For more documentation on formatting see Python 3 formatting at https://docs.python.org/3.1/library/string.html#format-examples.

# Exercise 2 - For Loop and String Functions

**Transform** the string `names` to a list with each element containing a name, by using the `split` function (if you don't remember how to use any function you can write `name_of_the_function?` to invoke the help.). Then, with a `for` loop, print "Hello + name" for each name in the list.


In [1]:
names = "Alice Bob Carol Eve Mallory Oscar"
#write your code here

# To Do

**Repeat** the exercise above, with the string `names2`. The output should be exactly the same as above.

In [14]:
names2 = "Alice;Bob.Carol;Eve.Mallory;Oscar"
#write your code here

# Exercise 3 - Join function and enumerate

**Convert**  "Alice Bob Carol Eve Mallory Oscar" to "Alice;Bob;Carol;Eve;Mallory;Oscar"

# To Do

**Still** for the same persons print the sequence number : Alice - 1, etc. Use the function `enumerate` and take care of the starting value for indexing.

# Exercice 4 - Using the dictionaries

**Create** `dict_names_num`, that is a `dict` data structure with the names in string `names` defined above as keys and a random number as value. We will use the built-in function `random.random` and `round`

In [3]:
import random
random.random()


0.6138024449281274

# To Do

**Try** to assign a list as a key to `dict_names_num`. Is the operation accepted? Can you describe the error?

**Compare** the order by which the items (an item as the couple key+value) are shown in the dictionary to the original 
one in the list. Do they match? Explain your reply.

### Check your understanding
[a] Answer these about the Python exercise notebook, one per line:
(i) Which function is to be used to turn the string `names` into a list?
(ii) What value is assigned to `names2`?
(iii) Which two built-in functions are named for creating the random values in `dict_names_num`?
[b] Reproduce the Python exercise notebook from "# Exercise 2" up to and including "same as above.".
[c] Go on with the Python exercise notebook after its final sentence.
The entries that follow have no connection to the Python exercise notebook.

### Data excerpts
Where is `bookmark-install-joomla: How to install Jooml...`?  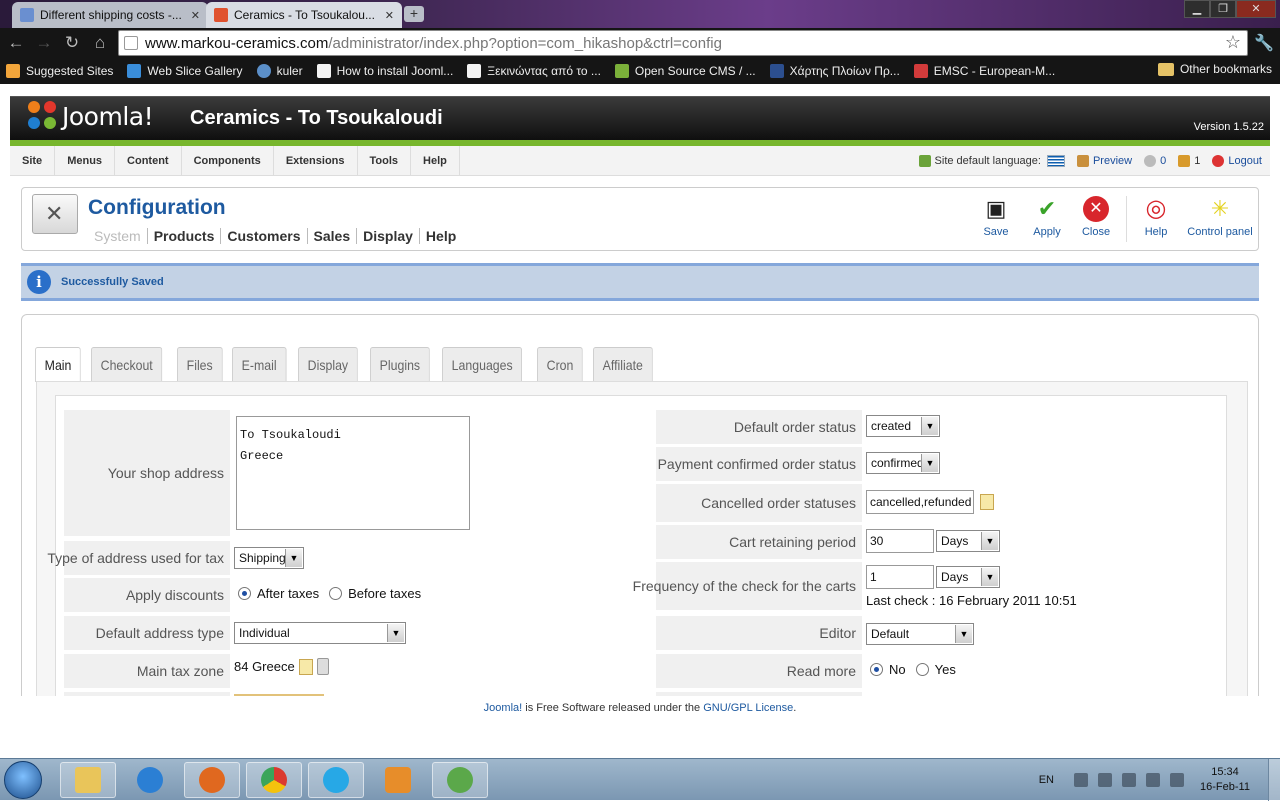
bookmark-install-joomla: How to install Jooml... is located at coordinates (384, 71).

---

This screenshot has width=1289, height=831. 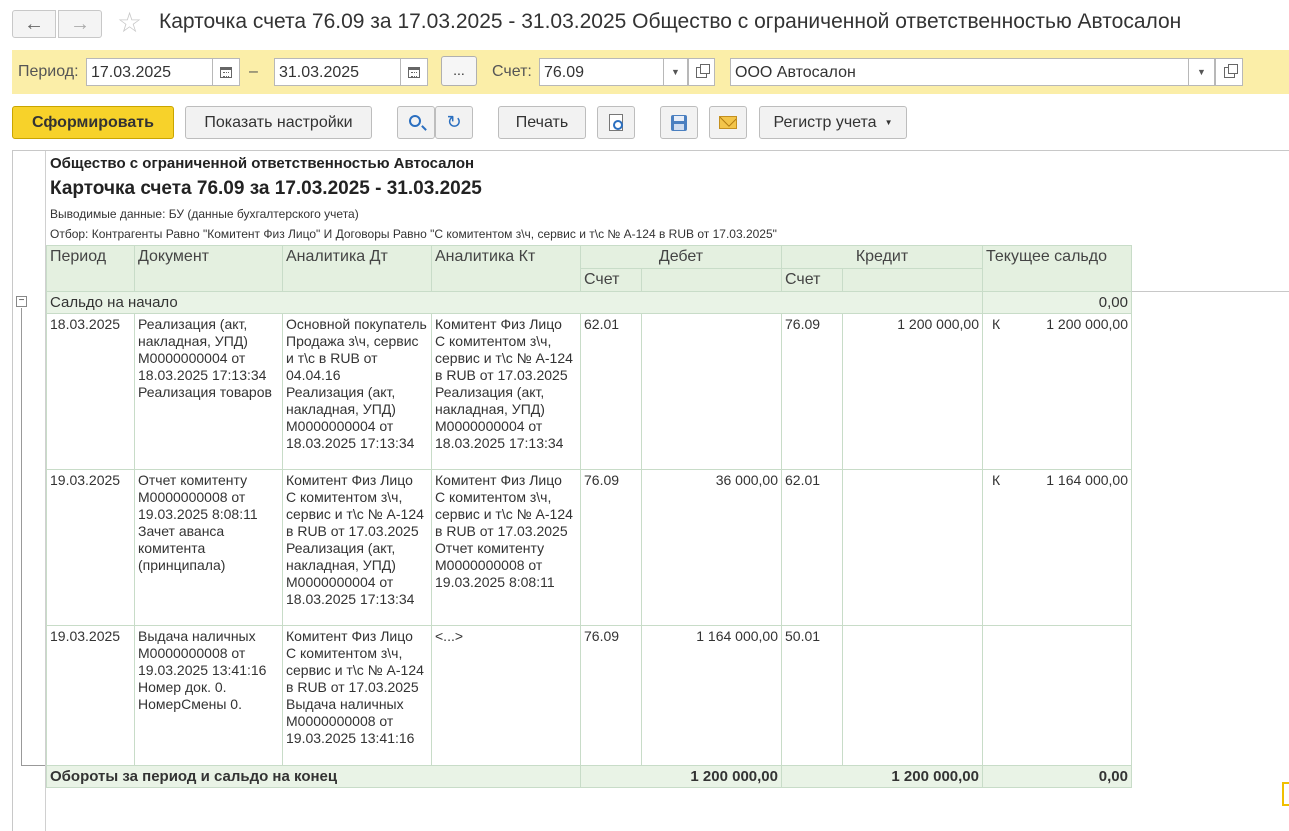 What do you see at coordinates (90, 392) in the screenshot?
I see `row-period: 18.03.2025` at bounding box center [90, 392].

### Your responses
[a]
(i) `split`
(ii) "Alice;Bob.Carol;Eve.Mallory;Oscar"
(iii) `random.random` and `round`

[b]
# Exercise 2 - For Loop and String Functions

**Transform** the string `names` to a list with each element containing a name, by using the `split` function (if you don't remember how to use any function you can write `name_of_the_function?` to invoke the help.). Then, with a `for` loop, print "Hello + name" for each name in the list.


In [1]:
names = "Alice Bob Carol Eve Mallory Oscar"
#write your code here

# To Do

**Repeat** the exercise above, with the string `names2`. The output should be exactly the same as above.

[c]
# Exercise 5 - List Comprehension

**List** comprehension is a technique to apply the same operation to all elements in a container. In the following exercise we find the sqare root of each number in list `nums` : 1, 2,..., 10

In [13]:
from math import sqrt
nums = list(range(10))

#add your code here

The equivalent code without using the list comprehension would have been:

In [None]:
sqrt_elems = []
for elem in nums:
    sqrt_elems.append( sqrt(elem) )

Whenever possible list comprehension should be privileged as it offers a more readable, elegant and compact code.

# To Do

**By using** the built-in function `enumerate`, compute the sqrt only for elements with indexes in even positions (0,2).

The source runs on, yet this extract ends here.